Extend the post on the Thouless theorem beyond its last line, picking up right after equation (1).

* EXTRACT PROVIDED:
-- begin --

Thouless Theorem

Kind of a dry post today (hey, I put in a cat picture at least)…but I had to share a theorem – the Thouless theorem – that is so important in computational and quantum chemistry, and is really quite unknown. It ties together Hartree-Fock, Brillouin’s theorem, the successes of coupled cluster, and even some MCSCF ideas. It basically explains why single excitation operators are so important and useful in quantum chemistry, and what they are actually doing when we run our calculations and devise new methods. For someone working closely in electronic structure, it is hard to understate the importance of this theorem. Also the proof is kind of hard to a) find and, b) understand. So I tried to make it simpler and more accessible!

The Thouless theorem ( Thouless, 1960) says that the effect of the \({e^{\hat{T}_1}}\) operator is to transform any single determinant into any other (non-orthogonal!) single determinant. In other words, we can write
\(\vert \phi\rangle = [\hbox{exp}\left(\sum\limits_{i=1}^{N}\sum\limits_{a = N+1}^{\infty} t_i^a a^{\dagger}_{a}a_i\right)]\vert \phi_0\rangle \ \ \ \ \ (1)\)

-- end --

* DATA:
-- begin --

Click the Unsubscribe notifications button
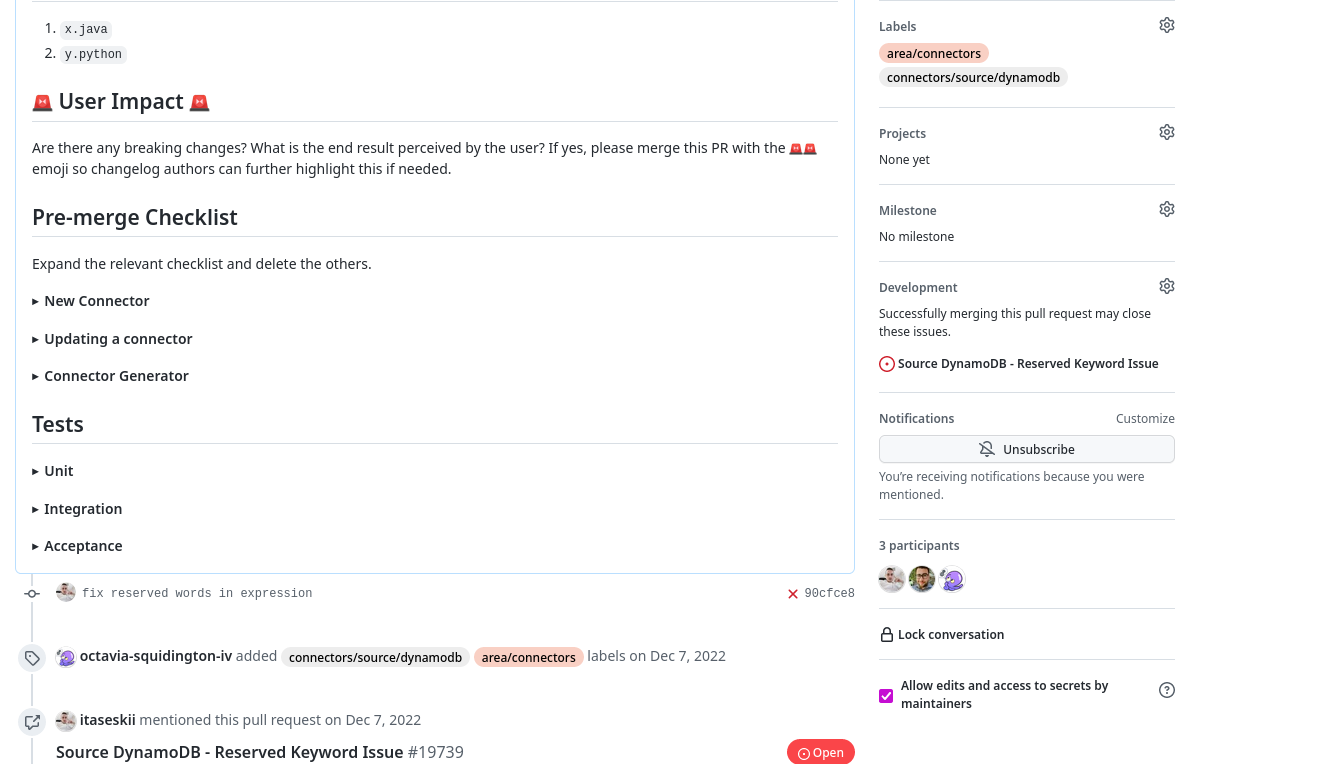 [1027, 449]
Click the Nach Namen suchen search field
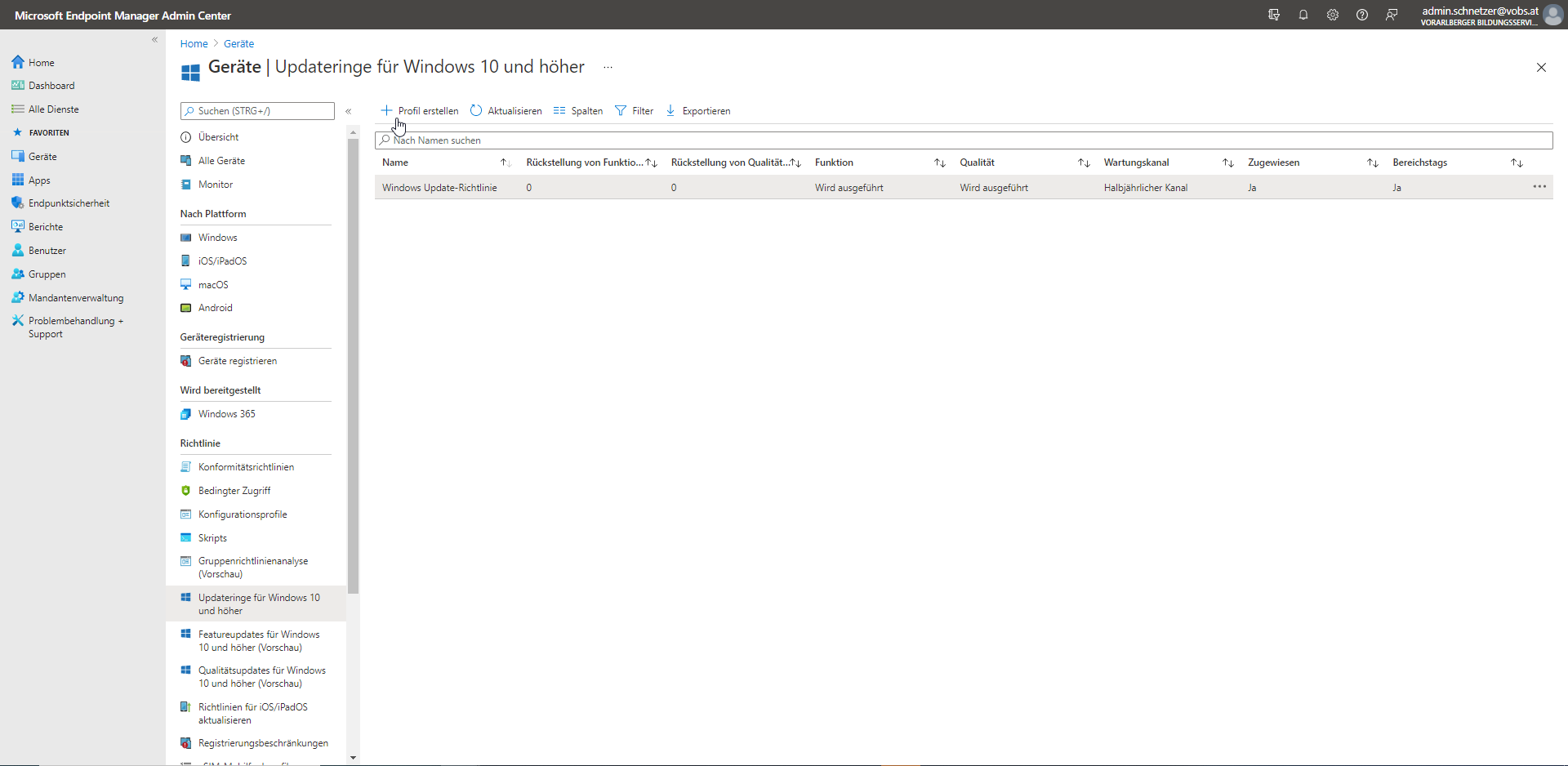This screenshot has width=1568, height=766. (x=964, y=140)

-- end --

* EXERCISE RESULT:
or
\(\vert \phi\rangle= e^{\hat{T}_1} \vert \phi_0 \rangle \ \ \ \ \ (2)\)

In other words, we can generate any single determinant in terms of another determinant with virtual orbitals (or single excitations) mixed in with it. This is sometimes called orbital rotation’’. If we minimize the energy of the Slater determinant with respect to the rotation parameters (or \({t_ai}\) amplitudes), we get the Hartree-Fock wavefunction out. This is the Brillouins condition, and says that the Hartree Fock reference will not interact (directly) with singly excited determinants. And of course it shouldn’t! We just variationally optimized with respect to those parameters! The Thouless theorem also explains why there is no such thing as a coupled cluster singles equation (it gives Hartree-Fock back). Now, we do include single excitations in CCSD, but they work themselves in because of correlation generated by higher excitations (Ds or Ts, etc.) The Thouless theorem explains why CCSD and higher methods are so insensitive to reference choice; you generate the optimal reference through the \({\hat{T}_1}\) operator. I’m sure there are plenty more uses (you see them a lot in MCSCF actually) that exist in the quantum chemistry literature.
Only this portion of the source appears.